From the entries below, please output exactly the lines starting at the one containing "High-Dimensional Data Analysis (386, 296)" and ending at the one containing "Computer Science (65, 271)", both included.

*** Block opens ***

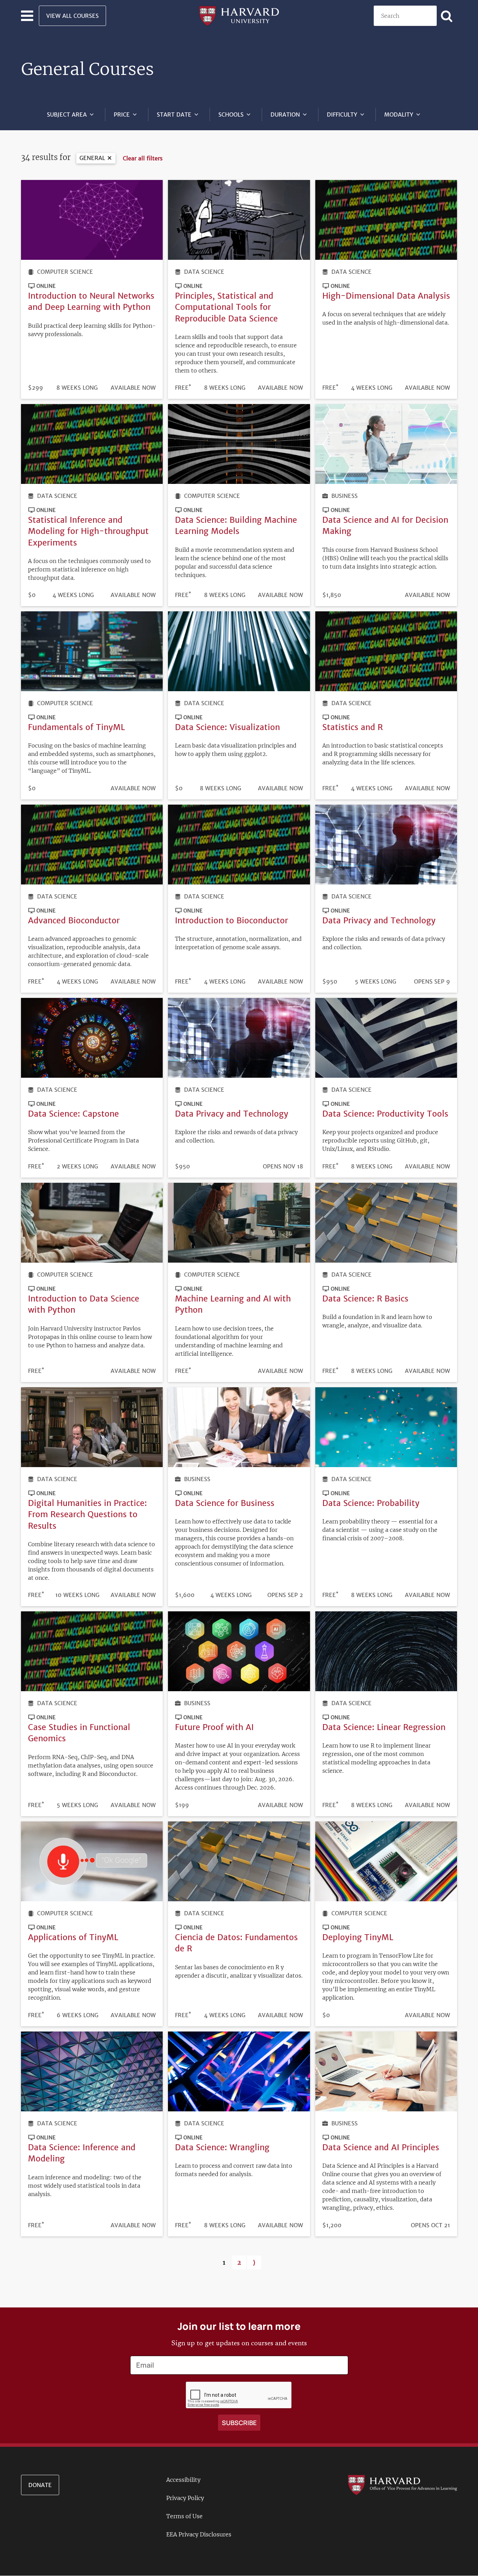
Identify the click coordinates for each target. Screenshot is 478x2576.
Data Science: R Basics (365, 1298)
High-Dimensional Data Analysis (386, 296)
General (92, 157)
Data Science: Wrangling (222, 2147)
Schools (231, 114)
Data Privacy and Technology (379, 920)
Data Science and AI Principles (380, 2147)
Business (344, 495)
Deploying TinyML (357, 1937)
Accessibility (183, 2479)
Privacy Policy (185, 2497)
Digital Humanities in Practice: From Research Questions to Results (87, 1514)
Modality (398, 114)
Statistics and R (352, 727)
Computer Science (65, 271)
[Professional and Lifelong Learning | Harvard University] (239, 15)
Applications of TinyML (73, 1937)
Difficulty (342, 114)
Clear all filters (143, 158)
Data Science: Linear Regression (383, 1727)
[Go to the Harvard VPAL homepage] (402, 2484)
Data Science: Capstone (73, 1114)
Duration (285, 114)
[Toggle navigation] (27, 16)
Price (122, 114)
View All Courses (72, 15)
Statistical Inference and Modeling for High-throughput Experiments (88, 531)
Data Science (204, 271)
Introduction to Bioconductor (231, 920)
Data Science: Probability (371, 1503)
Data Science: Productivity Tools (385, 1114)
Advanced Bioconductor (74, 920)
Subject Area (67, 114)
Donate (40, 2484)
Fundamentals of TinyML (76, 727)
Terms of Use (184, 2516)
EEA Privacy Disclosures (198, 2534)
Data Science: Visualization (227, 727)
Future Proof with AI (214, 1727)
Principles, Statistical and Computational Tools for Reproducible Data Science (226, 307)
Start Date (174, 114)
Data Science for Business (224, 1503)
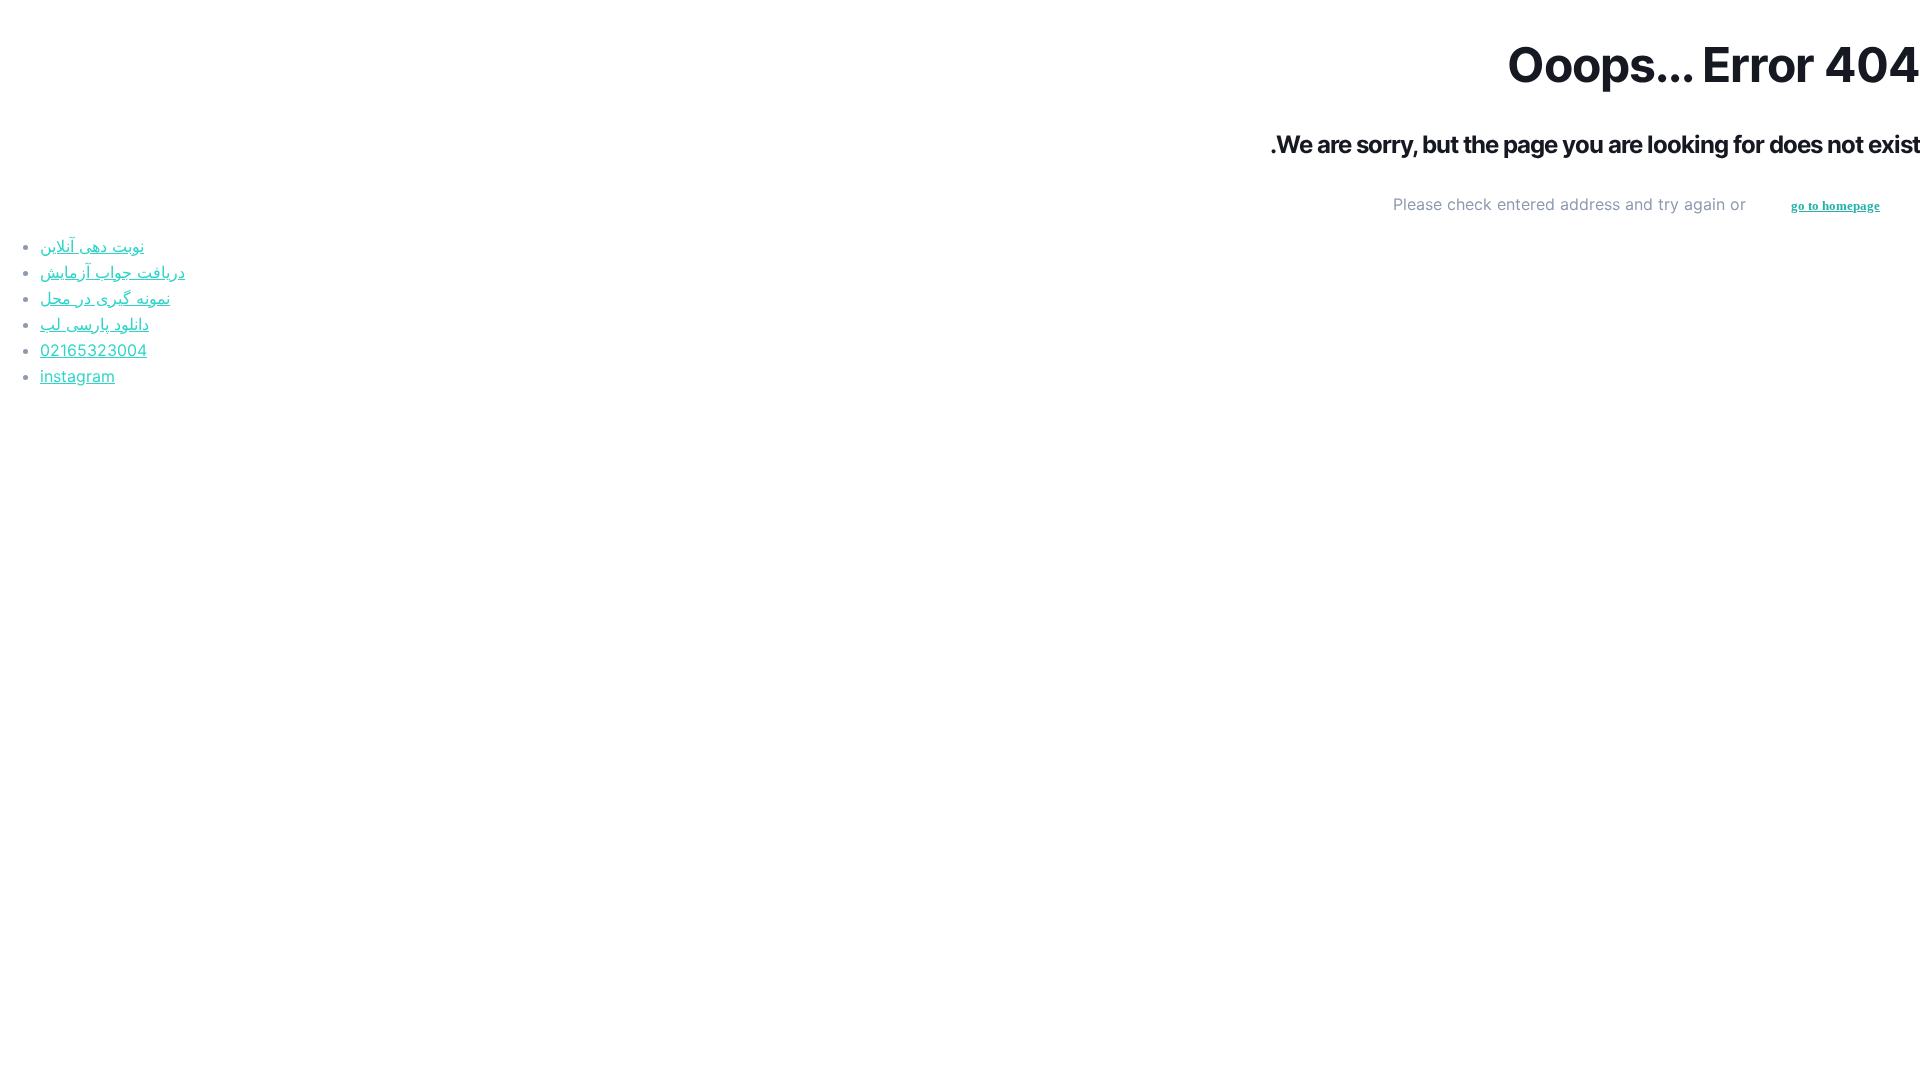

*** Block closes ***

→ **Answer area**
High-Dimensional Data Analysis (386, 296)
General (92, 157)
Data Science: Wrangling (222, 2147)
Schools (231, 114)
Data Privacy and Technology (379, 920)
Data Science and AI Principles (380, 2147)
Business (344, 495)
Deploying TinyML (357, 1937)
Accessibility (183, 2479)
Privacy Policy (185, 2497)
Digital Humanities in Practice: From Research Questions to Results (87, 1514)
Modality (398, 114)
Statistics and R (352, 727)
Computer Science (65, 271)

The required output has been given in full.